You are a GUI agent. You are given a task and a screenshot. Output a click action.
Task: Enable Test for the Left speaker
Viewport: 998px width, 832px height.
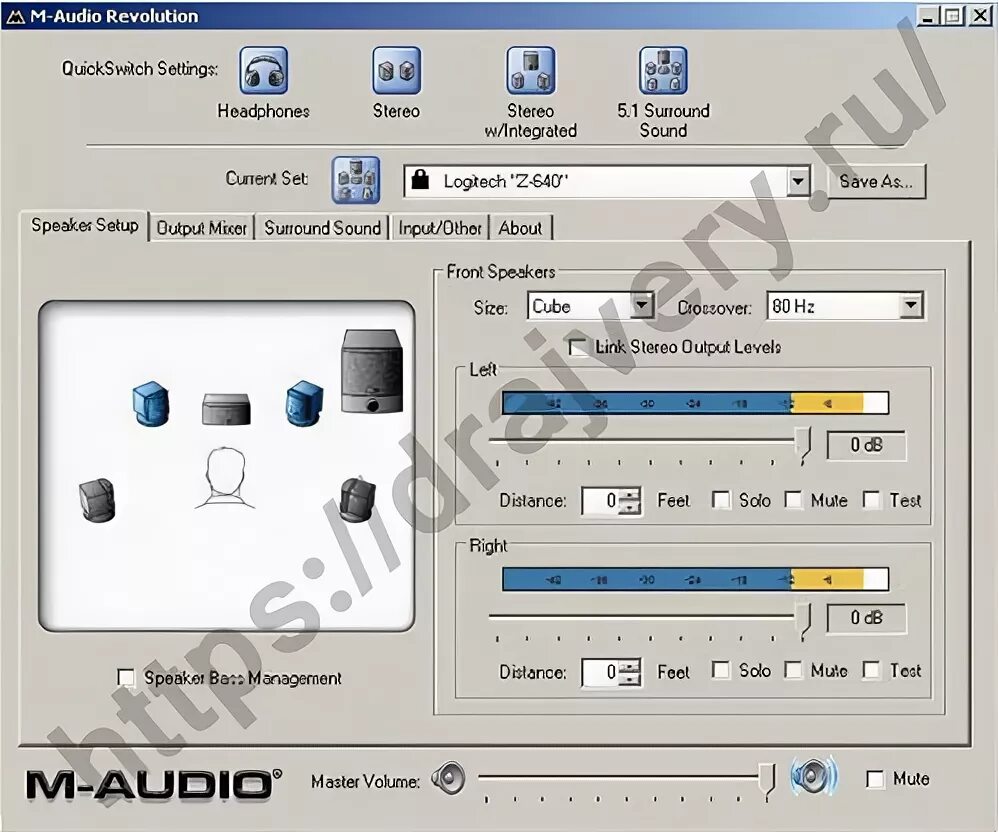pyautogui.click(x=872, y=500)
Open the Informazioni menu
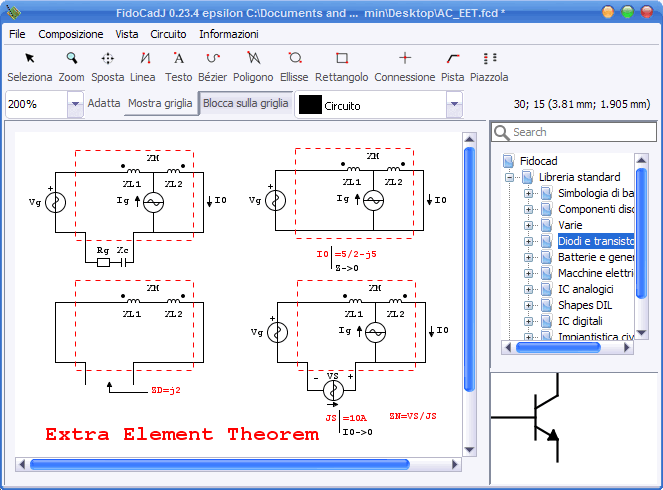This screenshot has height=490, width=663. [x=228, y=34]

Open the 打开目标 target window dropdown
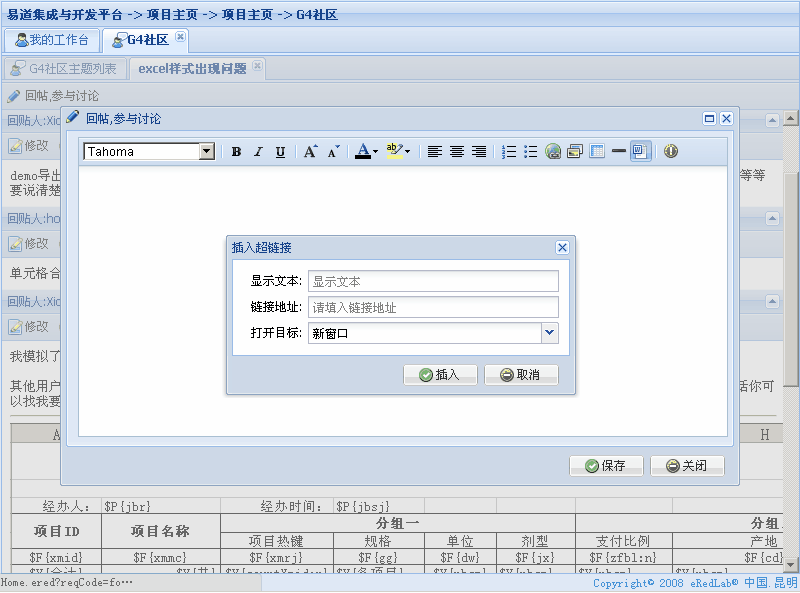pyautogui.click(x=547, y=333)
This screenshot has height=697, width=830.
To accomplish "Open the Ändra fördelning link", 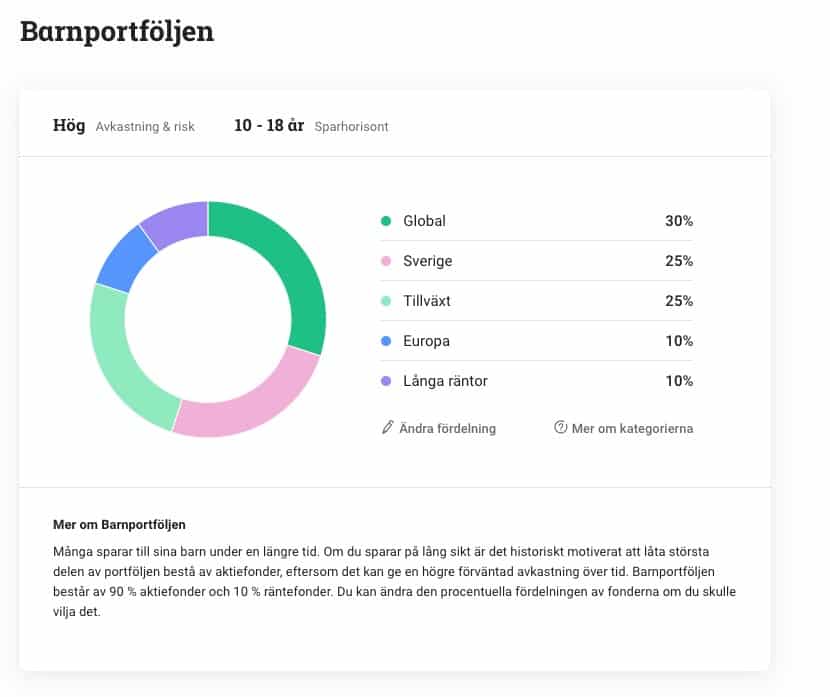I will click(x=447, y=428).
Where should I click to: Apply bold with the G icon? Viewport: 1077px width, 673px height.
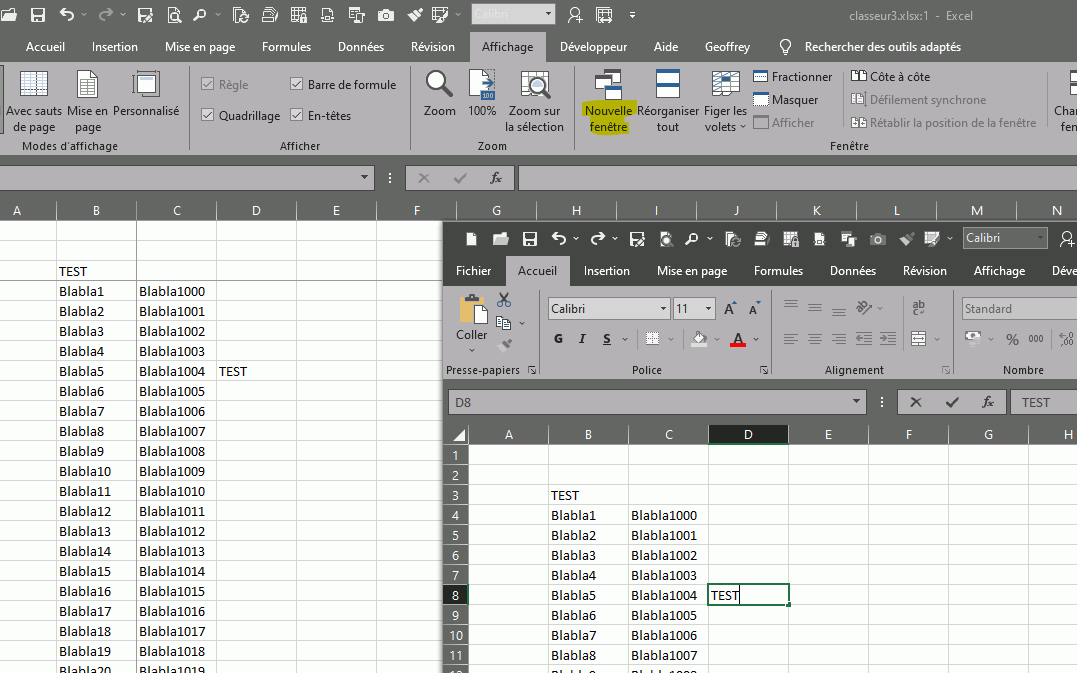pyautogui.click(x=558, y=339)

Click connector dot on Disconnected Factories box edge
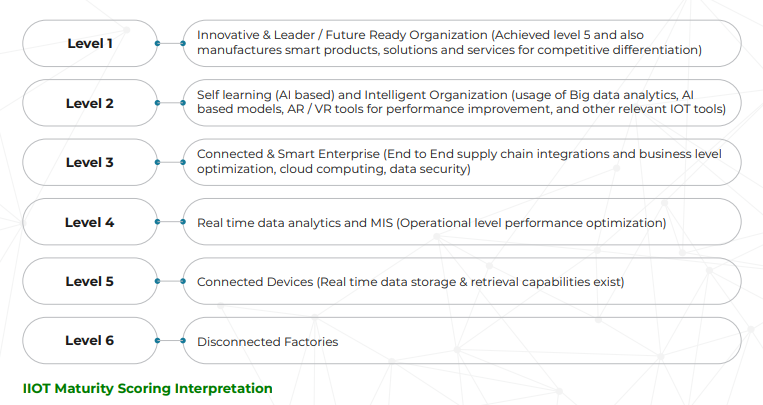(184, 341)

(Task directions) Set down word for word each line from the one containing "Click connector dot" through the end of the material, and keep the pictures out of it.

(Exercise answer)
Click connector dot on Disconnected Factories box edge
(184, 341)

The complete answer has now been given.